Dès février 1882, il crée le judo du Kodokan (judo de "l'institut du Grand Principe") et ouvre son premier dojo dans le petit temple bouddhique d'Eisho-ji, avec 9 disciples (le premier élève fut Tomita Tsunejiro) évoluant sur 12 tatamis. Mais la solidité du vieux bâtiment est mise en danger par la violence des chutes sur les tatamis et il fallut très vite construire un nouveau dojo à l'extérieur. Le Kodokan déménagea plusieurs fois.

Ce fut entre 1886 et 1889, au dojo du Fujimi-Cho, à Tokyo, que la suprématie du judo du Kodokan allait définitivement s'établir après, notamment, le grand tournoi entre le judo et des combattants Yoshin-ruy-ju-jutsu (Ecole du coeur de saule, créée par Shirohei Akiyama, dont la base était le principe du Nage-Waza, le principe de la souplesse) qui vit l'écrasante défaite de ce dernier. Ce fut également dans cette même période que la véritable fusion des vieilles techniques s'établit sous l'impulsion de Kano qui modifia certaines techniques à la lumière de ses premières expériences et avec l'aide de ses premiers disciples (Kano avait présenté la première forme du nage-no-kata en 1884, mais le modifia plusieurs fois par la suite).

Le nouveau judo fut débarrassé de l'esprit féodal des anciennes écoles de ju-jutsu, les vieilles techniques furent examinées scientifiquement et un nouveau système d'entraînement fut organisé (mise au point des ukémi, techniques pour amortir les chutes sur les tatamis). De rigoureuses éliminations et sélections furent faites, en bannissant de la nouvelle méthode, qui ne voulait retenir que le point de vue éducatif, tout ce qui pouvait être dangereux à l'entraînement. Ainsi l'atémi-waza fut pratiquement éliminé au profit des projections et des immobilisations, qui pouvaient s'employer en assaut sportif.

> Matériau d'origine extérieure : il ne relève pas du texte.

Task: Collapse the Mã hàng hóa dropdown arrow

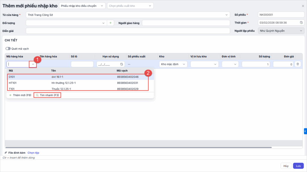Action: coord(33,64)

A partir de 1905, après la victoire du Japon sur la Russie, l'intérêt pour les choses venant de l'étranger déclinait et le nationalisme reparut : le judo profita de ce renouveau des traditions nippones. Les Universités puis les écoles l'enseignèrent. Le Kodokan n'eut plus l'exclusivité d'un sport revenu à la mode (ses grands rivaux furent, avant 1940, le Butokukai de Kyoto et le Kosen, qui pratiquaient davantage le judo au sol et dont l'efficacité était certaine) mais Kano Jigoro poursuivait l'expansion d'un art martial dont il fut le premier à réaffirmer l'intérêt, au cours de plusieurs voyages à travers l'Europe et les Etats-Unis, jusqu'à sa mort en 1938. Ses neuf premiers élèves de 1882 devinrent 100 e 1886, 600 en 1889 et se comptent aujourd'hui par plusieurs millions rien qu'au Japon.